Check out mob rule in the States at the moment. A collection of yes-nobodies, agreeing with everything. They even agree to have their own health care slashed to bits, in one of the most expensive countries in the world for health care. Presidential candidates roll over after public denigration of themselves and their families by the Head Yes-Jerk.

Conformity is REAL tyranny. It’s thinly disguised as “everyone does it”, and it’s been a disaster for anyone and anything who’s ever gone along with it. It exists in religions, politics, and those weird little groups of truly insane people who assume their superiority over all others – Because someone else told them they’re superior.

You see it in academia; the ferocious hiding behind ancient theories. In business, the non-existent “corporate ethos”, (aka hate your employees, your customers, and anyone who makes less than you do), is the norm.

It even applies to puberty. Check out the expression “friend zone”, which means a no score, usually for guys. That’s bad – You can’t have a relationship, apparently, without some not-very-surprising ulterior sexual motive. (You fiend, you.)

Behaviourism enforces conformity

This book was specifically written to be as anti-literary-conformist as possible. The plot doesn’t work, the characters aren’t described, and the reader has to VISUALIZE, aka use their brain, not just soak up whatever they’re reading.

Behaviourism is an enabler of conformity. “This is normal behaviour”, according to someone. Therefore everything else is abnormal.  Friendship is a case in point. At one stage, back in the 90s, I think, every relationship HAD to be sexual, otherwise nobody could think of a motive for friendship.
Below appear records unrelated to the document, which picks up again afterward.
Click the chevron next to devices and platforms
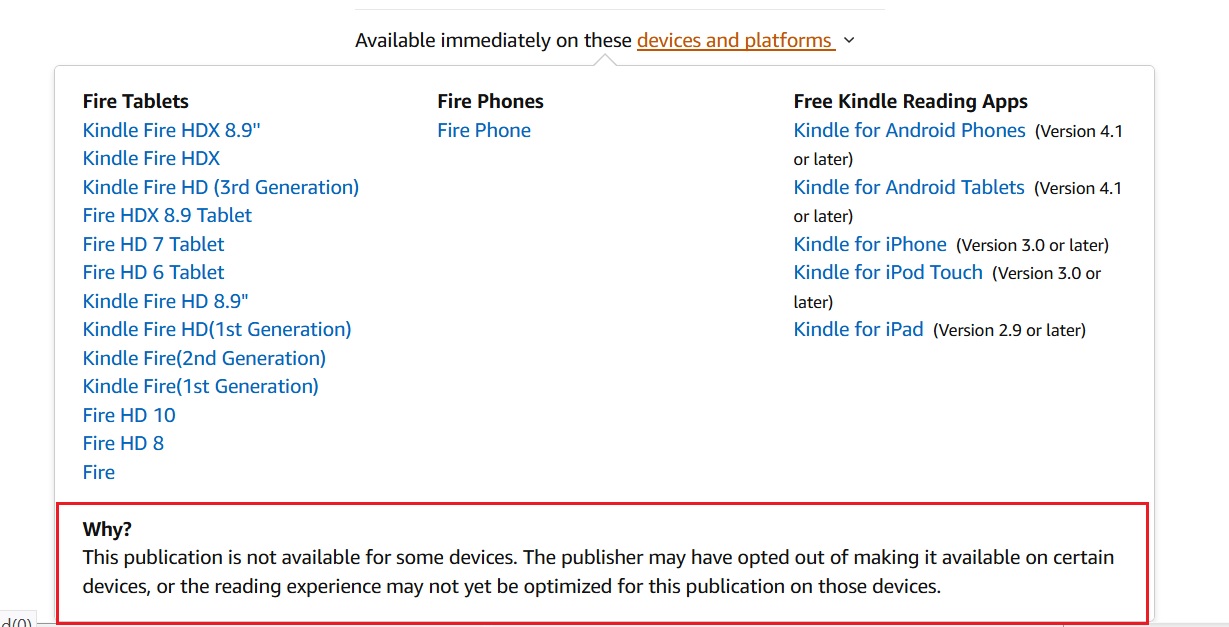Image resolution: width=1229 pixels, height=627 pixels. 848,41
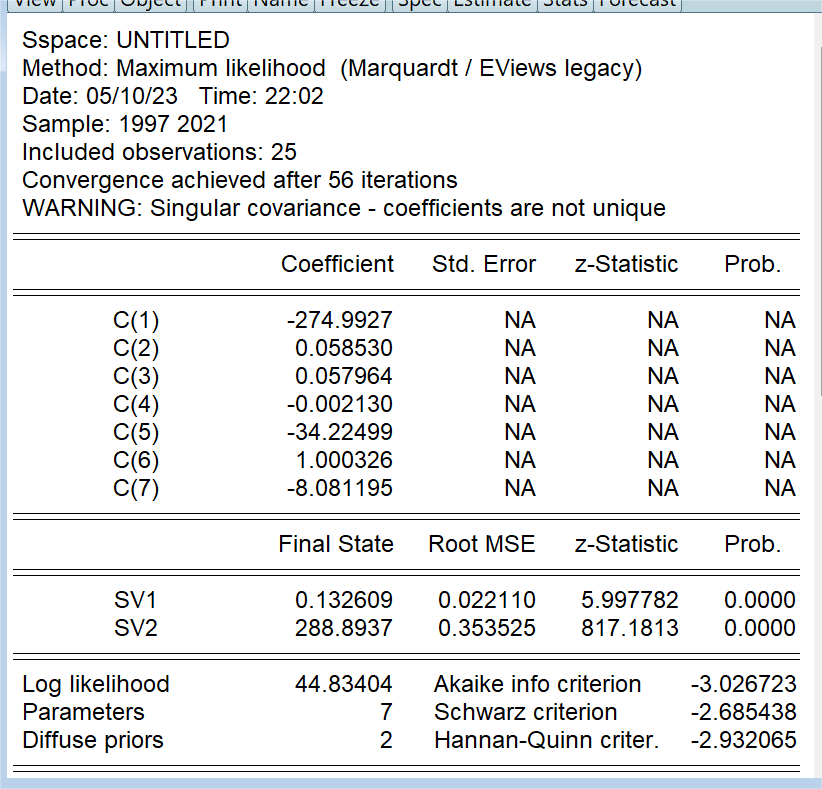Click the Object toolbar button
Screen dimensions: 822x789
tap(151, 3)
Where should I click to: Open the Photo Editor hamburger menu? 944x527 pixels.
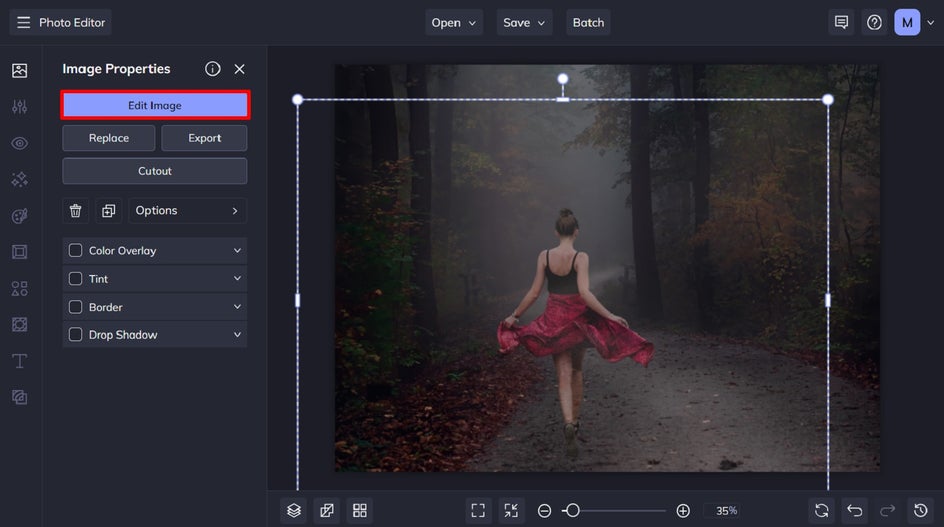23,22
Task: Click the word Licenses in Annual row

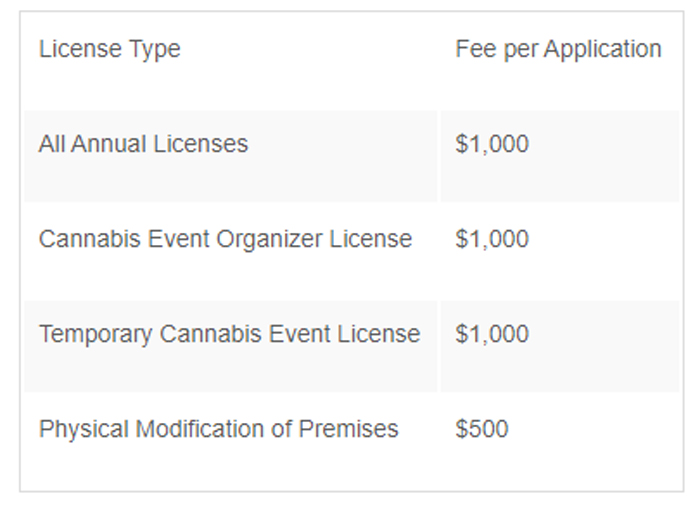Action: tap(200, 144)
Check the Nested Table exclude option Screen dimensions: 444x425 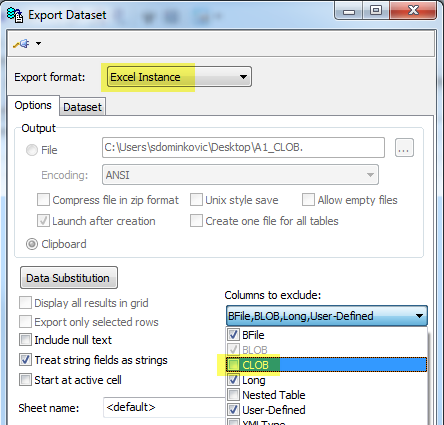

People assume behavioural norms like corn flakes. Some buffoon in a position of authority is assumed to have all the skills, expertise, and leadership to be in authority. There’s no reason for this assumption. The guy’s a fool, petty, and very small-minded, but somehow attains this mystique, mainly because he’s called a manager, not an office boy.

If earning respect was money, this guy could never afford to blow his own nose. There are millions of them, mismanaging everything around them because they don’t even know their own jobs.

Women get by far the worst of this conformist crap. You’re strong, independent, empowered… And you get told how to act. You get told who to be, even. How to be respected, how to be sexy, how to live the 1950s suburban dream, in fact, with a few new buzzwords. Cue the Flintstones.

Fortunately, most genuinely strong, independent women ignore this crap relentlessly. Otherwise humanity would be even more of a global doormat than it is now.

Fear of being different and conformity

Arguably, the most damning, and rightly so, expression of conformity at its helpless worst is “Fear of Being Different”. The link is to Harvard Business Review, and it’s a brief, if nauseating, read, even despite the polite phraseology. Check out in particular the “motherhood penalty”; an indictment of a failed culture enforcing failure.

And lastly, because this is a repulsive subject, and doesn’t’ deserve more than acknowledgement of the obvious:

The ultimate conformist is the hypocrite/sycophant. This is a parasitic life form, conforming to EVERYTHING around it. It can’t live without the support of others. It makes money agreeing with everything, even total contradictions. This conformist animal has no personality, no substance, and has usually been that way since day care.

The conformist, in fact, is a total failure as a person, because they can’t be a real person in ANY sense.That’s about as dead as you can get.